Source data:
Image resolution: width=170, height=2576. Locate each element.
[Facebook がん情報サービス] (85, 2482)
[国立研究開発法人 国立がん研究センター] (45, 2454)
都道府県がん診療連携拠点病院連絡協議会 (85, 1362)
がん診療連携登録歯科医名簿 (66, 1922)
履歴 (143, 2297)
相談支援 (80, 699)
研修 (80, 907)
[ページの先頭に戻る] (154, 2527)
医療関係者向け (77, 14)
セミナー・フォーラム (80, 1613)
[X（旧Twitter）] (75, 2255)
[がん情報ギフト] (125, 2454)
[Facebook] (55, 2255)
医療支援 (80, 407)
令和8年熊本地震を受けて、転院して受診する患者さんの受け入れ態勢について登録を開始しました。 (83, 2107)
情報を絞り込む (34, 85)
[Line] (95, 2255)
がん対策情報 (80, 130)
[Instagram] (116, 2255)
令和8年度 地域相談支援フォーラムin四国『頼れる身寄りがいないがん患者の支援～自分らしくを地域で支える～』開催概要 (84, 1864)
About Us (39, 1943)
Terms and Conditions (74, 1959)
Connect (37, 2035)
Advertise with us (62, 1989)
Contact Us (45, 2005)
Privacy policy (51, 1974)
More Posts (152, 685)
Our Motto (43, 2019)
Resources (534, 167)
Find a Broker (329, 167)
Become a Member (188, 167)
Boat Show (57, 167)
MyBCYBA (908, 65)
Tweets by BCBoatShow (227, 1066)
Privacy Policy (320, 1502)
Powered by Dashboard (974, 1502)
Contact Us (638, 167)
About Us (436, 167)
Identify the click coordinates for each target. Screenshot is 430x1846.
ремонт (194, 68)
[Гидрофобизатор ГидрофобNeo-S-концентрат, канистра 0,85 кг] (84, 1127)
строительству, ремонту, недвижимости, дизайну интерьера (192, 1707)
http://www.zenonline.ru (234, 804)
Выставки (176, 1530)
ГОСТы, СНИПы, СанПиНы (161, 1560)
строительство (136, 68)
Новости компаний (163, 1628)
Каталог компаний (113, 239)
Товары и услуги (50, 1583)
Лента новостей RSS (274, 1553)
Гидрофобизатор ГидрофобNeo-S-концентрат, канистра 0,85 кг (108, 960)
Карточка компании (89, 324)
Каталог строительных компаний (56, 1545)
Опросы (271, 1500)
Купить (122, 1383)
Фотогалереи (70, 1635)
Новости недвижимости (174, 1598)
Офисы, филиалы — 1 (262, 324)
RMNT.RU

▶ _TRY IT_: Find the word "недвижимости" in the records. Copy every line it appears in.

▶ _SOLUTION_:
строительству, ремонту, недвижимости, дизайну интерьера (192, 1707)
Новости недвижимости (174, 1598)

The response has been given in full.